Stories give structure to life and life offers substance to stories in return for it. 2020 is the inflection point for the business of media and entertainment. There are challenges ahead and many lessons to be learnt; the chief among them being, ‘Content is king and ‘Spectrum’, belongs to the public’. It’s time research methodologies, technology and strategies are able to achieve the objective of making contemporary storytelling enabling so that it flourishes and impacts audiences in profound ways. People at large engage with and absorb content, which allies with their aspirations, guides their evolution and inspires them to galvanize change for themselves and in their surroundings. In principle, everybody in the business of media and entertainment will agree that the purpose is to transport ideas - concepts and latest innovations - to consumers so that people living in the remotest corners of the world can leverage the information to progress. The vehicle is the story and/or reportage.
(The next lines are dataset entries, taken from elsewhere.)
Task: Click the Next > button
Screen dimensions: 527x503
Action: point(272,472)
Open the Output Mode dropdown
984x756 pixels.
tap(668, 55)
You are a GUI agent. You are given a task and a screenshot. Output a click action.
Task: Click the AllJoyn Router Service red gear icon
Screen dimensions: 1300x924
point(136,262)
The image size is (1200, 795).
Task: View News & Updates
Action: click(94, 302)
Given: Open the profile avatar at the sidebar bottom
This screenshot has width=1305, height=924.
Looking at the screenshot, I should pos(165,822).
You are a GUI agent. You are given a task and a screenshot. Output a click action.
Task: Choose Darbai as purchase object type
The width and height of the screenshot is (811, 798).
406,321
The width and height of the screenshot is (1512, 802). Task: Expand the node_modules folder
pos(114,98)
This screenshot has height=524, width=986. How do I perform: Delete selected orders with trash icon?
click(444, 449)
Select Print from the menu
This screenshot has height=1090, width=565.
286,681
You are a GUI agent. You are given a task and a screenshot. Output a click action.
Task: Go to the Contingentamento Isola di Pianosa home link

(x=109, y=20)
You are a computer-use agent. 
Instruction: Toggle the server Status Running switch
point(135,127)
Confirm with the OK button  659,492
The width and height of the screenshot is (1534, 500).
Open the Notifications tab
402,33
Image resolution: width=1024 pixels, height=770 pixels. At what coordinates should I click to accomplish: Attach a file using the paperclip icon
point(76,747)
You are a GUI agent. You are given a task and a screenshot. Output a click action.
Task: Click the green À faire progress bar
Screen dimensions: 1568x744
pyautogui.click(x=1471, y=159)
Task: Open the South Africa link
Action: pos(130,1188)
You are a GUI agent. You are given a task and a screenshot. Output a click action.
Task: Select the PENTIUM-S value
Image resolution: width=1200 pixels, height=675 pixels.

Today the world is in turmoil and the reason for it is that the stories we have been telling for the last two decades speak down to people. It is time for us to realize that there is dissonance when content, which should resonate and echo the sound of our times, either looks up at its viewers or down upon them.
Much has already been discussed about rating systems, which were adopted in the 1990’s. Also the transitions from AC Nielsen to TAM in 1998 and then when BARC was instituted in 2014 – which also led to steady increase in the numbers of people’s meters from 2000 to 40000 over the years. The measurement systems at every stage of the growth of the industry were improved to achieve further accuracy and there is no doubt about that. However, what got successively overlooked was how the systems devised at every stage, compromised creativity and the art of storytelling.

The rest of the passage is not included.